The Independent Petroleum Association of Nigeria (lPMAN) has attributed the current fuel scarcity to the unavailability of petroleum products and difficulty accessing foreign exchange by marketers.
Mike Osatuyi, the operations controller of lPMAN, made the remarks in an interview in Lagos on Sunday.
“We are experiencing scarcity because the product is not available,” he said. “The price of a litre of petrol at private depots is currently between N205 and N210 as against N162.50.”
He alleged that the Nigeria National Petroleum Corporation (NNPC) had stopped importing enough petrol to meet demand in the country.
“The Nigeria National Petroleum Corporation (NNPC) Ltd. is the sole importer of refined petroleum products, which are not readily available to marketers,” he said.
Mr Osatuyi explained that his members bought petrol at over N200 per litre from private depots, making it impossible for them to sell at a regulated pump price.
“When we add the cost of transportation and levies, it will run into N217 per litre. At what prices do you want marketers to sell, knowing fully well that we are in business to make a profit?
“My members are groaning over the increase in the cost of petrol from the depot, and they suffer a lot to get it.
“If fuel is there, why will we not sell, but there is no fuel.
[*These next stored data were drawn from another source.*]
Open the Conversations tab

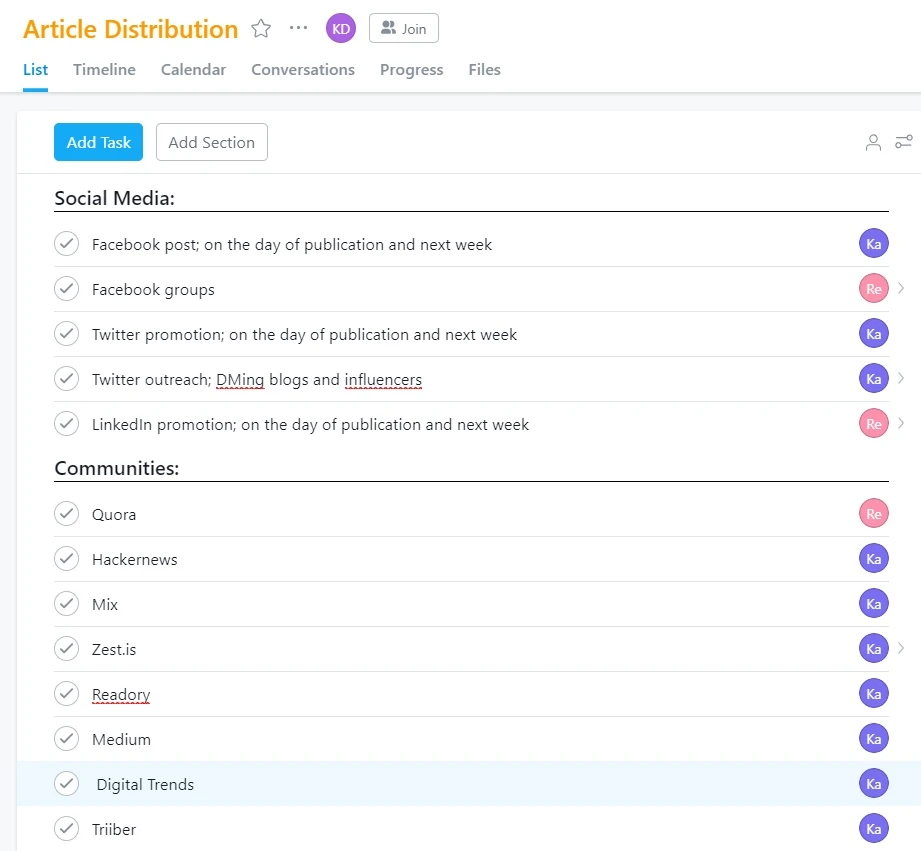pyautogui.click(x=302, y=70)
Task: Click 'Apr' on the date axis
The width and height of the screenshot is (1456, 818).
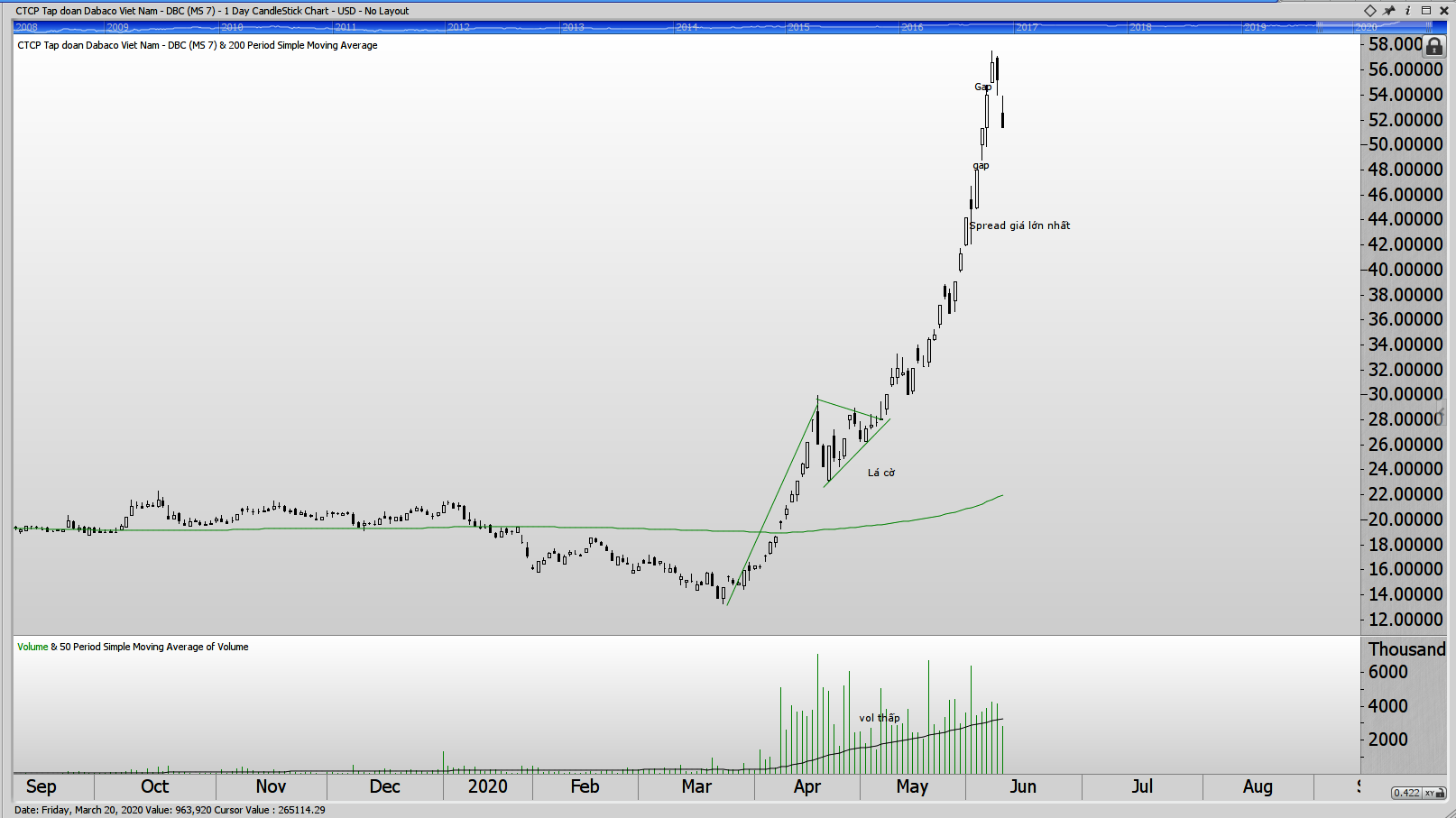Action: click(806, 786)
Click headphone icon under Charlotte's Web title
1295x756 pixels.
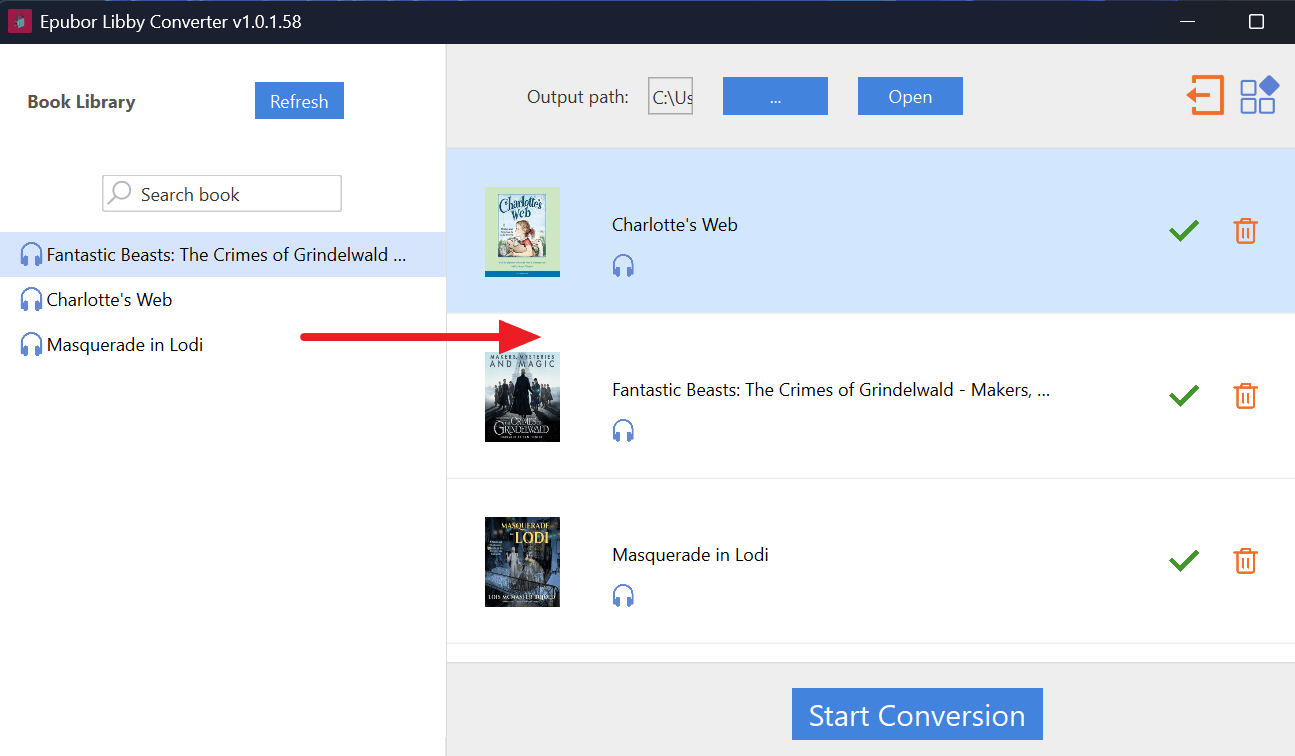623,266

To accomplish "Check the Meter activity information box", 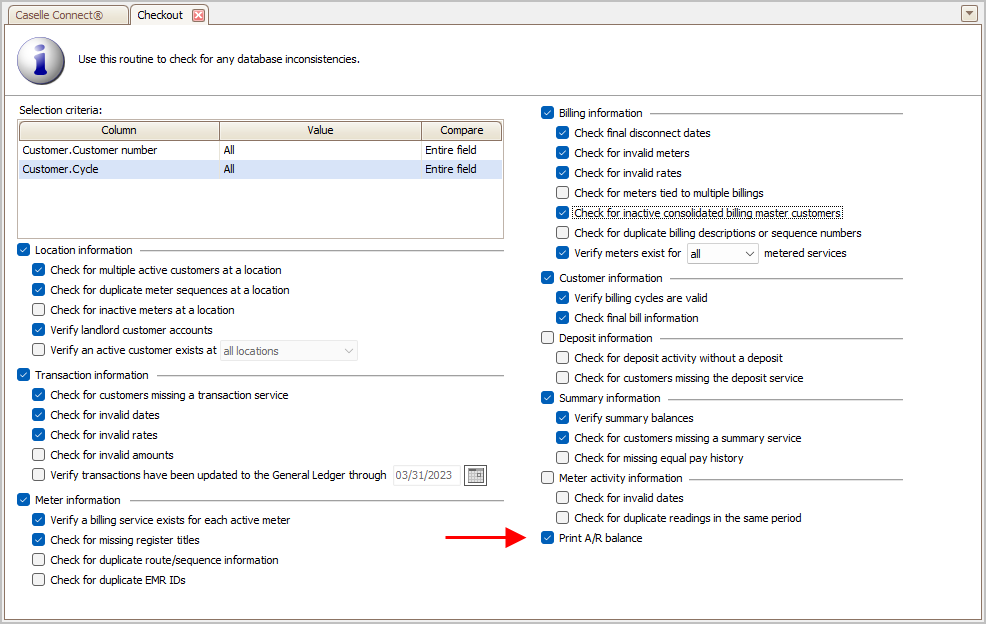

Our members are selling petrol between N230 and N240 per litre at filling stations,” he added.
Mr Osatuyi said the government was finding it challenging to continue subsidising the price of petrol and advised that the downstream of the petroleum sector be fully deregulated as a permanent solution to the problem.
He urged the government to allow the private sector to import petrol, as is the case with aviation fuel, diesel, and kerosene.
Collaborating with Mr Osatuyi’s views, a marketer, who preferred not to be mentioned, said NNPCL was having challenges importing refined products due to liquidity constraints.
According to the marketer, all marketers, IPMAN, Major Oil Marketers Association of Nigeria (MOMAN), and Depot and Petroleum Products Marketers Association of Nigeria (DAPPMAN), are struggling to get products from NNPCL, the sole supplier.
The marketers said the scarcity of foreign exchange also posed a serious challenge and that the Direct Purchase and Direct Supply (DPDS) option had crashed.
According to him, the high forex rate currently at N800 to a dollar also posed a serious challenge to importation.
“Talking about Lagos, that is where most of the (PMS) vessels come. When the mother vessel comes into the state, its products will be distributed by daughter vessels to ports in Lagos, Warri, Port Harcourt, etc.
“These daughter vessels are hired by independent private tank farm owners or private depot owners, who pay vessel charges in dollars.
“Some of them source dollars in the open market. So, the dollar also determines the price of products.”
“Now, you cannot expect them to sell PMS at N184/litre when the price of hiring a vessel has risen from 38,000 dollars to around 108,000 dollars to 111,000 dollars, depending on the type of vessel. These charges are paid in dollars.”
He added that the cost of chartering daughter vessels to move products from the mother vessel to the Private Depot Owners (PDOs) has jumped within months due to issues around the hike in diesel cost, foreign exchange concerns, and other industry problems.
He said the ex-depot price had gone above N205 per litre due to insufficient volume of petrol to supply the entire market by NNPCL.